**Document section**
0

I'm trying to make a page so users can update their username, email, and password. I have made this script, not sure if it should work or not. When I click update it doesn't make any changes to the account. Not sure what it is. I left the HTML stuff out.

<?php
session_start();
require 'core/init.php';
$uname = $_GET['username'];
$username = $_SESSION['username'];
if(isset($_POST['update'])) {
    $uname = $_GET['username'];
    if(!empty($_POST['username'])) {
        $updateuname = $db->prepare("UPDATE users SET username = :username WHERE username='".$uname."'");
        $updateuname->bindValue(':username', $_POST['username'], PDO::PARAM_STR);
        $updateuname->execute();
        if(!empty($_POST['email'])) {
            $updateemail = $db->prepare("UPDATE users SET email = :email WHERE username='".$uname."'");
            $updateemail->bindValue(':email', $_POST['email'], PDO::PARAM_STR);
            $updateemail->execute();
            if(!empty($_POST['password'])) {
                if(empty($_POST['password_c'])) {
                    echo 'You must enter your password in both boxes!';
                } else {
                    if($_POST['password'] == $_POST['password_c']) {
                        $updatepassword = $db->prepare("UPDATE users SET password = :password WHERE username='".$uname."'");
                        $updatepassword->bindValue(':password', $_POST['password'], PDO::PARAM_STR);
                        $updatepassword->execute();
                    } else {
                        echo 'Passwords did not match';
                    }
                }
            }
        }
    }
    echo 'Details updated!';
}
?>
Shad
  • 64
  • 8
  • possible duplicate of [How to squeeze error message out of PDO?](http://stackoverflow.com/questions/3726505/how-to-squeeze-error-message-out-of-pdo) – Pekka Jan 25 '14 at 02:43
  • Are you using GET or POST to get the variables?? – dev7 Jan 25 '14 at 02:44
  • 4
    The code doesn't make sense to me: you have a `$_GET["uname"]` and a `$_POST["uname"]` at the same time? Really? (Also both values should be bound, not concatenated into the string, that is a SQL injection vulnerability) – Pekka Jan 25 '14 at 02:45
  • 3
    Honestly... you use prepared statements with placeholders, and then **STILL** directly insert user-provided data, so still leaving you with a gaping-wide open [SQL injection attack](http://bobby-tables.com) vector? That is utterly **WRONG** – Marc B Jan 25 '14 at 02:49
  • 1
    Not to mention storing passwords in plain text (*tsk tsk*). This is totally going "against the grain" of what security should be. – Funk Forty Niner Jan 25 '14 at 02:54

0 Answers0

**Task**
In the forum thread about the account update script, what message does the script print when the two password boxes do not match?

(Saved data entries)
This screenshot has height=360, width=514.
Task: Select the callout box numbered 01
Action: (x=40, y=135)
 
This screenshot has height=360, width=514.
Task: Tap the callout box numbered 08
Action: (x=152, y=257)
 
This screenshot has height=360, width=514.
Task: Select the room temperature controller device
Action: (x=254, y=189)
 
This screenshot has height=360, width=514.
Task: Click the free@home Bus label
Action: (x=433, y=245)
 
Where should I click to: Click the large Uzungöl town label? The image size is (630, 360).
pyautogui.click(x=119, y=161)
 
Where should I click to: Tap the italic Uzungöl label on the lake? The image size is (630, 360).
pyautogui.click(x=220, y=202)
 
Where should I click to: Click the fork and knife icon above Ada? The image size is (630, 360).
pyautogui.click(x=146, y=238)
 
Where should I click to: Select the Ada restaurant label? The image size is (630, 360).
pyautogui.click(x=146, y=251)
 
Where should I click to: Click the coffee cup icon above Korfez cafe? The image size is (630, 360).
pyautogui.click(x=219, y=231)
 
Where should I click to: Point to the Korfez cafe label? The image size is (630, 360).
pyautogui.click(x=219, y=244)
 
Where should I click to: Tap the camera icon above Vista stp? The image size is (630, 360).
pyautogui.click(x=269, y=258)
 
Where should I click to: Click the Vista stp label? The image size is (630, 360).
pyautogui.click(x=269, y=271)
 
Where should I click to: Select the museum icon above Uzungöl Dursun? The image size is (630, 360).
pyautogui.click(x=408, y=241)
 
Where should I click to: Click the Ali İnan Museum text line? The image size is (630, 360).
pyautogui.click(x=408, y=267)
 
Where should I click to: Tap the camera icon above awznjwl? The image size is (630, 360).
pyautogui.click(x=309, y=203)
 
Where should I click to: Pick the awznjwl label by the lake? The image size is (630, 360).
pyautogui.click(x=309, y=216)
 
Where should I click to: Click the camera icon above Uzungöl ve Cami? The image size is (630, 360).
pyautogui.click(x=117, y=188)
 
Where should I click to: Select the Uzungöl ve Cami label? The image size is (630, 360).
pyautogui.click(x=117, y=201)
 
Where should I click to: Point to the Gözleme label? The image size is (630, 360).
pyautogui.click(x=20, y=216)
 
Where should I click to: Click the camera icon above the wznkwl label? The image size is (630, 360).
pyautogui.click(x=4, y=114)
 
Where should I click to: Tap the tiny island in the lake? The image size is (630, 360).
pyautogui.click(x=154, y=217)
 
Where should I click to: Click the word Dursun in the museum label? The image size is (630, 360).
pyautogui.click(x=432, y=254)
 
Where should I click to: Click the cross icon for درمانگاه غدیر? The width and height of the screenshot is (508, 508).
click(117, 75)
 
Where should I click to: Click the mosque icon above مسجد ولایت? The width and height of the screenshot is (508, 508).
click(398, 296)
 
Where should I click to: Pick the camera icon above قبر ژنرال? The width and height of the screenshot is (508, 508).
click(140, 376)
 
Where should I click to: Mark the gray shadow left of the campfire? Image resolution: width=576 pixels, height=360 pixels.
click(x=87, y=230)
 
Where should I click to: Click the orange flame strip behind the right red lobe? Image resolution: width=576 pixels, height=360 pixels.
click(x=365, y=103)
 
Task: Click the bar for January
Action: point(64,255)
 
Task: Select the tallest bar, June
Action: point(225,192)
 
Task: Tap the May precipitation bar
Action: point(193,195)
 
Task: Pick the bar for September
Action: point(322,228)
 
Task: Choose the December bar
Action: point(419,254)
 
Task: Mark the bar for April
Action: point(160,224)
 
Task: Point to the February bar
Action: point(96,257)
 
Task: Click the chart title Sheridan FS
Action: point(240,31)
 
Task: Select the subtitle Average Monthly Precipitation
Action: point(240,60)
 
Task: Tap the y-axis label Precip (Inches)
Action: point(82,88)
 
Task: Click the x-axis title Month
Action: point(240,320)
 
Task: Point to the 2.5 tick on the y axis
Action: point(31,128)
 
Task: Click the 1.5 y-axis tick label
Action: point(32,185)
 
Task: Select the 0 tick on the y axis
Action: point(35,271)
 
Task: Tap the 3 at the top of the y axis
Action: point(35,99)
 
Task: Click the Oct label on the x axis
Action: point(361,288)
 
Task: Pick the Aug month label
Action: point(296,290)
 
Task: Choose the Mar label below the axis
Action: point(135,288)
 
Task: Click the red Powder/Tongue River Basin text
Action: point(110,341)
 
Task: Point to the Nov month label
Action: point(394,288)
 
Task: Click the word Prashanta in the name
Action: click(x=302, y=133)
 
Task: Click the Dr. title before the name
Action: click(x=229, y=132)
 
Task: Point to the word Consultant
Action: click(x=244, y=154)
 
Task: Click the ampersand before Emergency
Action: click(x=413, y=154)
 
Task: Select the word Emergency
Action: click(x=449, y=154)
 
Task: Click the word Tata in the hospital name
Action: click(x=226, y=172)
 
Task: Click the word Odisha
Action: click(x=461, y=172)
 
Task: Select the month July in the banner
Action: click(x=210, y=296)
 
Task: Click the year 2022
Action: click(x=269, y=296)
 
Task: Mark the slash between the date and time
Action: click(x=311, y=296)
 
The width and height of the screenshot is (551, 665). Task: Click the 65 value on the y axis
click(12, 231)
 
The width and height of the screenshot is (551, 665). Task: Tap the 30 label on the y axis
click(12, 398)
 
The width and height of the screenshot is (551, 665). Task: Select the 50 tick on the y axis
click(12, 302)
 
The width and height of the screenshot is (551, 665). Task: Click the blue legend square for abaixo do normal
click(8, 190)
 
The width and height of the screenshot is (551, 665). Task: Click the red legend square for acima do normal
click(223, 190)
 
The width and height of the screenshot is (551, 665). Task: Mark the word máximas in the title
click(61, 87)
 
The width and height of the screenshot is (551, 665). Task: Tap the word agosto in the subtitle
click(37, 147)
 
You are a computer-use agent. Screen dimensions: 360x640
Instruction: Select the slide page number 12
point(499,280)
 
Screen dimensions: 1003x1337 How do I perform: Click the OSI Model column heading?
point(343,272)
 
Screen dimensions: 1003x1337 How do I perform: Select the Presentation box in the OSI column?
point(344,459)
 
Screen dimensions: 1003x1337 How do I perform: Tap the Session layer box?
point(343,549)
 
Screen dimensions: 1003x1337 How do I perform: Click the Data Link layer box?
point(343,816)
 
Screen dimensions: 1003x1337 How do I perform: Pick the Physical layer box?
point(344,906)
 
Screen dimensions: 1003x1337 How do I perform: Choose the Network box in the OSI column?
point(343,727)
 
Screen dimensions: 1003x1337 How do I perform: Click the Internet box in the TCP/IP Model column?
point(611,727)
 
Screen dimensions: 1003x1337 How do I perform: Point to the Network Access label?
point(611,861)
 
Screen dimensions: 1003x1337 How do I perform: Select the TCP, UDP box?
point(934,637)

**Exercise answer**
Passwords did not match